[Saved entries]
┌──

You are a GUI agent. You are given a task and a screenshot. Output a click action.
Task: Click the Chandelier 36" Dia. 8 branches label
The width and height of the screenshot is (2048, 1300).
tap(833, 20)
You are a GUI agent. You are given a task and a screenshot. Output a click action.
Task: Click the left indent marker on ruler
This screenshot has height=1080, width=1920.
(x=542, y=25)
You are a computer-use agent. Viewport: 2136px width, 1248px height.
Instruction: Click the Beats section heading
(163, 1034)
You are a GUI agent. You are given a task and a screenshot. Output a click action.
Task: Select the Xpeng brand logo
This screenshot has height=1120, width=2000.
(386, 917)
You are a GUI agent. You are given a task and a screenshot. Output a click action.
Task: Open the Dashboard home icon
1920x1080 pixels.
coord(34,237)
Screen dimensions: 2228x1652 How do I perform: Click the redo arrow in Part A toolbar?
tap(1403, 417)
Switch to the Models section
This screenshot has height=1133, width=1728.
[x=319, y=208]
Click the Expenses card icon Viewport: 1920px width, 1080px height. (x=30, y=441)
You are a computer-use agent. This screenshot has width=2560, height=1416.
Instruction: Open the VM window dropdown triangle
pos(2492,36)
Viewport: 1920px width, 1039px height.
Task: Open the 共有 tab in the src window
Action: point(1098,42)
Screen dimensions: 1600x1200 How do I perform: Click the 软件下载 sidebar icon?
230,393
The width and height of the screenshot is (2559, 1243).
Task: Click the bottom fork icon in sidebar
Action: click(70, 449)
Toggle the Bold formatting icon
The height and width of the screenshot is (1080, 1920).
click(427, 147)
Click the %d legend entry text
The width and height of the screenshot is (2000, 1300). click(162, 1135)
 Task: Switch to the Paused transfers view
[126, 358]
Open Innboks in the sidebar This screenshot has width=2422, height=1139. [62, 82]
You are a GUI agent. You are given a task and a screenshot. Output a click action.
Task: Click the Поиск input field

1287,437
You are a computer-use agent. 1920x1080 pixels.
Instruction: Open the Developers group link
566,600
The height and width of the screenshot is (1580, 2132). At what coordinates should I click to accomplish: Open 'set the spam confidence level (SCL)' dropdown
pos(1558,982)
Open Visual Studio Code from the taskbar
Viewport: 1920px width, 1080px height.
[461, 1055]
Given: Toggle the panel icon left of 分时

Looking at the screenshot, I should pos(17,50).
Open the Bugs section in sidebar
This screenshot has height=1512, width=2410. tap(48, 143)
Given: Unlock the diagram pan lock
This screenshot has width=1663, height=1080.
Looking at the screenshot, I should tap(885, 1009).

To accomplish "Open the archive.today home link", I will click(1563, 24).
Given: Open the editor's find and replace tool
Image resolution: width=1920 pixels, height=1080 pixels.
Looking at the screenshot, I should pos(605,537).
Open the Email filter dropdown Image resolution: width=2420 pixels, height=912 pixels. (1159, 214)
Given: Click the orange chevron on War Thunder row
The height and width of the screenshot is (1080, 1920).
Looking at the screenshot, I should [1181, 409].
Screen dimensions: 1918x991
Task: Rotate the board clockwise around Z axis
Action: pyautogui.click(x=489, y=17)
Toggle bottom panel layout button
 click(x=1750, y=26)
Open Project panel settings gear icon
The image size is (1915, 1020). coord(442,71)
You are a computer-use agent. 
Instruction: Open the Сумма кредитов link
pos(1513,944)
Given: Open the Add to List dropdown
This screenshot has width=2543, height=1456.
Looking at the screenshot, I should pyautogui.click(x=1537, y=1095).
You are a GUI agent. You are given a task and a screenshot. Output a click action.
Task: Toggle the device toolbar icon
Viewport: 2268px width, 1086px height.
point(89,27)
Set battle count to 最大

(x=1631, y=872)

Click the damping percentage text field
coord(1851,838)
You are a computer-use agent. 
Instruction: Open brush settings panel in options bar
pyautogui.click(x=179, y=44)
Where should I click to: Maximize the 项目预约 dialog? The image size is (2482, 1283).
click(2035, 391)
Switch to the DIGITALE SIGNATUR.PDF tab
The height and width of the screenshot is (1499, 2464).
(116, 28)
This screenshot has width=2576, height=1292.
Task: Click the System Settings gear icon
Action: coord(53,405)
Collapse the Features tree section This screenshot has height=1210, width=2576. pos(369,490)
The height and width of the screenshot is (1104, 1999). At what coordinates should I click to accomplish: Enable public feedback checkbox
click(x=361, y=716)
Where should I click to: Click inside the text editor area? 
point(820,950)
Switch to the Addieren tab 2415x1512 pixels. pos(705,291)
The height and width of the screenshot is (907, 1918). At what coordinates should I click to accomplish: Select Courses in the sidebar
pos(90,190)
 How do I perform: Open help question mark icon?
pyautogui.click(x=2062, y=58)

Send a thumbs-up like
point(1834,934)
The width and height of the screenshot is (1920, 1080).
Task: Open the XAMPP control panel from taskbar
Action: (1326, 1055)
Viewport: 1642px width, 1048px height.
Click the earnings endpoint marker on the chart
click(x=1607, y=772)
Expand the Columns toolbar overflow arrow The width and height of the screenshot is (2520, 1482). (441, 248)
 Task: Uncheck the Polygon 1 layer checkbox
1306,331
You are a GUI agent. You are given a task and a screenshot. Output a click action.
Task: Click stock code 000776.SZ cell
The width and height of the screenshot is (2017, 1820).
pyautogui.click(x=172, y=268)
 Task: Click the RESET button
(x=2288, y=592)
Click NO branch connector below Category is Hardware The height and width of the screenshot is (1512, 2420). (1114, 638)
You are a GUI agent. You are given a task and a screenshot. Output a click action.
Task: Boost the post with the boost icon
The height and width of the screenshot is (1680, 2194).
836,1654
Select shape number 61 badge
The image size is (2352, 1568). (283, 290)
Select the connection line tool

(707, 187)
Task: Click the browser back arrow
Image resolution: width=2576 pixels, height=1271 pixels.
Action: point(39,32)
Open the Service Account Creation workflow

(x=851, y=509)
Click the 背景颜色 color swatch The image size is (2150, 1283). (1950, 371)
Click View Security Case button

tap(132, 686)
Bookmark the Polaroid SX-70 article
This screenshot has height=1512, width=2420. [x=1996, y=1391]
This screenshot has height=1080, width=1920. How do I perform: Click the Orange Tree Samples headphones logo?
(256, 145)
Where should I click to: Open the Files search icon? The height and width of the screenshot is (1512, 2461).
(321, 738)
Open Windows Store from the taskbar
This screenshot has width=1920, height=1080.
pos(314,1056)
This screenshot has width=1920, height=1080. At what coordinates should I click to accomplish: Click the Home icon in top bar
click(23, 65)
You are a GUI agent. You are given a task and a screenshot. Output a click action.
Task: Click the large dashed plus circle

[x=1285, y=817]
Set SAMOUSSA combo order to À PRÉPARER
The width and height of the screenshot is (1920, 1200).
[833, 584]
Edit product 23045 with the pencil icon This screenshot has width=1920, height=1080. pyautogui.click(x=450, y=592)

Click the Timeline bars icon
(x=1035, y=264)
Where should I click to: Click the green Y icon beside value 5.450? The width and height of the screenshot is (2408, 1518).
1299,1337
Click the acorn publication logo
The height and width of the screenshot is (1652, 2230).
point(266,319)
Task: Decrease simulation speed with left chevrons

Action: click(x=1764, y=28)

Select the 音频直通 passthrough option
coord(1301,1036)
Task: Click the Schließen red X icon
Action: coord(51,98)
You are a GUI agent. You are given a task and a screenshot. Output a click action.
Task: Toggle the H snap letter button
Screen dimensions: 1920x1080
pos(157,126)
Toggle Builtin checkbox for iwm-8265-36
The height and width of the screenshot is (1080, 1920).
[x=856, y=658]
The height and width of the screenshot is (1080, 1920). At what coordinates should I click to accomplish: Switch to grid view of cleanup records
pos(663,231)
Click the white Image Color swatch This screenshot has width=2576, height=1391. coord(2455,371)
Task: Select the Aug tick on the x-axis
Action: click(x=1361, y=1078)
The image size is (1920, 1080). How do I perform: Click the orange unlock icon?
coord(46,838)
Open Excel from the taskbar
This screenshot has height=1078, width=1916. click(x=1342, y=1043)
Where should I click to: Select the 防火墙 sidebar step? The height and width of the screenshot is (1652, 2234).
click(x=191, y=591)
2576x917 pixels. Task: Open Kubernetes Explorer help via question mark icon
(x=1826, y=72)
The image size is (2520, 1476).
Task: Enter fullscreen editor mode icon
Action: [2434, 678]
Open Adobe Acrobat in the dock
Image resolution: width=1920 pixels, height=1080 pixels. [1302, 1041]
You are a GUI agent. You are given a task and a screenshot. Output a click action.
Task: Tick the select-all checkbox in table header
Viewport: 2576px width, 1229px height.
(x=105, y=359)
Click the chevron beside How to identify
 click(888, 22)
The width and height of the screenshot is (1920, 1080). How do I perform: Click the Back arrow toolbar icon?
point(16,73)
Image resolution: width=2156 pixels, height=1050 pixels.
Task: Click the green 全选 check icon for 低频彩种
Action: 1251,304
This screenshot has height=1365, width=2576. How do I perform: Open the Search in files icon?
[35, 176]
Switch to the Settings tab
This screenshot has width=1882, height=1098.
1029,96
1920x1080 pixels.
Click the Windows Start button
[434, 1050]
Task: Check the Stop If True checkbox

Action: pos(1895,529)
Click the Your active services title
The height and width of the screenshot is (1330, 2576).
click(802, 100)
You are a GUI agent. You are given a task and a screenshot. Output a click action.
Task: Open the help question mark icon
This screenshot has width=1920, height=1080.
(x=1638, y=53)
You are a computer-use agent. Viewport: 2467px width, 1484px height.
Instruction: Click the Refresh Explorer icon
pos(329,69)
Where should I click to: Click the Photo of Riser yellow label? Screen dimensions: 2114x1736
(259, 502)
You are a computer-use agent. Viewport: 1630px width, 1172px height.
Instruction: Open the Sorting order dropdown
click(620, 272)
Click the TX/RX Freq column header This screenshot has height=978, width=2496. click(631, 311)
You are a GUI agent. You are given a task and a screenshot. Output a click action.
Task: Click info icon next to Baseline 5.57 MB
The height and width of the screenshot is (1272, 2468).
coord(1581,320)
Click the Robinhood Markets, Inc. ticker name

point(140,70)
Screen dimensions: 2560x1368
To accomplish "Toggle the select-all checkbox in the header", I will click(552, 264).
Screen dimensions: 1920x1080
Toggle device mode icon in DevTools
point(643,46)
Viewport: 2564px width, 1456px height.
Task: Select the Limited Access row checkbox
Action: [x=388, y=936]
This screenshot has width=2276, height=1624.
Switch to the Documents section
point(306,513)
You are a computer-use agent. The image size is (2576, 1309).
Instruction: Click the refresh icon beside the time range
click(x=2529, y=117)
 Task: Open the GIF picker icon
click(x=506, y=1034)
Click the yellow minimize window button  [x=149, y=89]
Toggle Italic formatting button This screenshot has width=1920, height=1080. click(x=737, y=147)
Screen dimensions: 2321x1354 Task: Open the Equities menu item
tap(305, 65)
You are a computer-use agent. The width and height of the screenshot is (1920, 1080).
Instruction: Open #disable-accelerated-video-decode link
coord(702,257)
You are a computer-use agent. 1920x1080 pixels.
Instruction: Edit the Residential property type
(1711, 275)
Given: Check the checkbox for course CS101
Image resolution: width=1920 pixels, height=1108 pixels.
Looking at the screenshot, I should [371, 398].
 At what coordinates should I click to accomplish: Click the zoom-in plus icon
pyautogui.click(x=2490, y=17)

└──

_TASK DESCRIPTION_: Above are some records; copy exactly the lines from the one with "Open the Email" through the one with "Collapse the Features", both included, and no others.

_YOUR RESPONSE_:
Open the Email filter dropdown Image resolution: width=2420 pixels, height=912 pixels. (1159, 214)
Given: Click the orange chevron on War Thunder row
The height and width of the screenshot is (1080, 1920).
Looking at the screenshot, I should [1181, 409].
Screen dimensions: 1918x991
Task: Rotate the board clockwise around Z axis
Action: pyautogui.click(x=489, y=17)
Toggle bottom panel layout button
 click(x=1750, y=26)
Open Project panel settings gear icon
The image size is (1915, 1020). coord(442,71)
You are a computer-use agent. 
Instruction: Open the Сумма кредитов link
pos(1513,944)
Given: Open the Add to List dropdown
This screenshot has width=2543, height=1456.
Looking at the screenshot, I should pyautogui.click(x=1537, y=1095).
You are a GUI agent. You are given a task and a screenshot. Output a click action.
Task: Toggle the device toolbar icon
Viewport: 2268px width, 1086px height.
point(89,27)
Set battle count to 最大

(x=1631, y=872)

Click the damping percentage text field
coord(1851,838)
You are a computer-use agent. 
Instruction: Open brush settings panel in options bar
pyautogui.click(x=179, y=44)
Where should I click to: Maximize the 项目预约 dialog? The image size is (2482, 1283).
click(2035, 391)
Switch to the DIGITALE SIGNATUR.PDF tab
The height and width of the screenshot is (1499, 2464).
(116, 28)
This screenshot has width=2576, height=1292.
Task: Click the System Settings gear icon
Action: coord(53,405)
Collapse the Features tree section This screenshot has height=1210, width=2576. pos(369,490)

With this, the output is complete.